Buch der Welt

Als ich am Vortag (10. April 2021) den Beitrag Staubfraß hier im Blog eintrug, konnte ich noch nicht ahnen, dass ich in dieser Geschichte aus dem Jahr 1963 wie ein seltsames Osterei den Schlüssel zu der Frage meines Bruders Stefan „versteckt“ hatte, der am vergangenen Sonntag (04. April) bei unserem monatlichen Familien-Meeting im Internet wissen wollte:

„Was ist den eigentlich der rote Faden deines Blog“?

Meine spontane Antwort vor einer Woche war: „Diesen roten Faden gibt es eigentlich nicht. Ich fülle in diesen Blog alles hinein, was mir so spontan einfällt oder was mich seit längerem beschäftigt, manchmal von einer Zeitungsmeldung ausgelöst oder einem Gespräch oder was auch immer – eine richtige Wundertüte.“

Ehrlich gesagt war mir bei dieser Antwort nicht ganz wohl – empfehle ich doch den Teilnehmern meiner Schreib-Seminare, einem Text-Projekt immer einen gut sichtbaren „Roten Faden“ zu verpassen – schon damit man sich selbst in dem Text zurechtfindet – und dem entsprechend dann auch die potenziellen Leser (falls man diesen Text veröffentlichen möchte).
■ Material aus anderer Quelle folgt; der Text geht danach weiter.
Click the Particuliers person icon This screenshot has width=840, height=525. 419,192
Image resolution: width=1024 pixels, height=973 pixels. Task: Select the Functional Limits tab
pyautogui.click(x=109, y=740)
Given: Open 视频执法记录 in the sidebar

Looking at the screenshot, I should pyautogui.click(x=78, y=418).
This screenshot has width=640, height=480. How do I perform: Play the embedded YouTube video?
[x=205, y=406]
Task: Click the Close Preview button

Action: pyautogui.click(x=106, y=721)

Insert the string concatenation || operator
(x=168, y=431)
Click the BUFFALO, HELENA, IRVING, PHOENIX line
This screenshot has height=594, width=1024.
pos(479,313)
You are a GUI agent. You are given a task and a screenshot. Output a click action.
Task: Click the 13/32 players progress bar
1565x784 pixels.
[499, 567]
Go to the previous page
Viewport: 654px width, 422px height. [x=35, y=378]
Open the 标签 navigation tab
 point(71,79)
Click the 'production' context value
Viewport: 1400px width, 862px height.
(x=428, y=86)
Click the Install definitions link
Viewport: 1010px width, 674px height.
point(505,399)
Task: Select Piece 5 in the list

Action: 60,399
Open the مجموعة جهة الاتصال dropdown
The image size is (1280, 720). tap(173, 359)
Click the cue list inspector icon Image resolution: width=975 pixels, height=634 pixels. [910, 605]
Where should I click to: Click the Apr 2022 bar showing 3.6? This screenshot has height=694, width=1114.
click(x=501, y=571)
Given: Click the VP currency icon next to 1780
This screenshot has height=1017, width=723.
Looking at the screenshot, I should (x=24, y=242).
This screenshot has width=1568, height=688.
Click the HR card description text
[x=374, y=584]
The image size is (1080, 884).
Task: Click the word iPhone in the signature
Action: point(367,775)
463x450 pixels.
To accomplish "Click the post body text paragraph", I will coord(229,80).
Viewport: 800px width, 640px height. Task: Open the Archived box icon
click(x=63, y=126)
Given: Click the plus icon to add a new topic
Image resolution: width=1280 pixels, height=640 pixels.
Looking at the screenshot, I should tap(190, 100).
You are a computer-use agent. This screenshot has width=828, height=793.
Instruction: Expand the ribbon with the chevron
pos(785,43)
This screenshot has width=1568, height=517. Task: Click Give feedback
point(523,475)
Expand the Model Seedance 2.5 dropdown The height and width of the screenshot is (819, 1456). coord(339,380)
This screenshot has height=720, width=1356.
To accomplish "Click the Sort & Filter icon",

Und nun arbeite ich an einem Blog, der da seit April vergangenen Jahres munter vor sich hin sprudelt – ohne so eine Hilfe? Was könnte denn diese inzwischen 170 Beiträge irgendwie innerlich zusammenhalten?

Dieser Fund vom Strand der Insel Ibiza (oder war es Formentera?) im November 1963 soll symbolisch für diesen „Blog als Ganzes“ und als „Buch der Welt“ stehen – war dieser vom Meer in vielen Jahrtausenden ausgewaschene Sandstein doch so etwas wie ein Geburtshelfer. (Archiv JvS)

In meiner gestrigen Geschichte „Staubfraß“ steht ganz deutlich die Antwort:

Spät am Abend, nach ihrer Rückkehr auf die kleinere Insel, versuchte Poul, eine Geschichte über den Körper zu schreiben. Er hatte auch schon eine ungefähre Vorstellung davon, wo man sie in das große Buch der Welt einfügen könnte. Er schrieb die ganze Nacht hindurch, während Phil sich mit Albträumen auf seinem Lager wälzte. …

Ich hatte diesen gestrigen Beitrag kaum überarbeitet und veröffentlicht, als es mir plötzlich wie die sprichwörtlichen „Schuppen von den Augen fiel“ und ich sah, was der rote Faden meines Blogs ist – ohne dass ich das bewusst so geplant habe. Es ist jenes „Buch des Lebens“, das ich in meinem Text vor 48 Jahren für diese seltsamen amerikanischen Lehrer-Hippies „Poul und Phil“ als gewaltiges gemeinsames Lebens-Projekt phantasiert habe – und das ich eigentlich schon damals gerne selbst geschrieben hätte.

Nun, im Jahr 2021, verfasse ich in der Tat anhand meines Blogs Hyperwriting dieses Buch der Welt – meiner eigenen Welt:

Sie schrieben nämlich an einem Buch der Welt, wie sie es nannten, schrieben seit einem Jahr ununterbrochen, immer nur nachts, beim leise zischenden Schein einer Petroleumfunzel. Märchen und Novellen, Gedichte, selbsterfundene Mythen, Kurzgeschichten, Romanfragmente und Sinnsprüche, alles für ein Buch der Welt, eine Fortsetzung der Apokalypse des Johannes…

Die romantische Petroleumfunzel – ich rieche sie heute noch. Die gab es damals tatsächlich – denn die beiden schrieben wirklich des Nachts, wie sie mir bei unserem kurzen Kennenlerngespräch sagten. Aber es wird sicher nicht (wie die beiden es tatsächlich geplant hatten) die Fortsetzung der Apokalypse des Johannes sein, sondern etwas viel Handfesteres: Real Life.

Es geht ja in der Tat nicht nur um mein Leben – sondern um dieses, um mal ein großes Wort zu verwenden – Universum meines Lebens, das ja nicht nur aus tatsächlich Erlebtem, sondern auch aus in Büchern erlesenem Wissen, im Kino oder Fernsehen geschauten Szenen, aus Erdachtem, in eigenen Texten phantasiertem oder verfremdeten Material besteht. Und das ist in der Tat ein ganzes Universum. Mein Buch der Welt ist der Versuch, die wichtigsten Konturen davon nachzuzeichnen: Vor allem die Begegnungen mit Menschen und Orten und Ideen.

Und was den roten Faden angeht: Das ist letztlich das Schreiben und alles was damit zusammenhängt (Veröffentlichen zum Beispiel).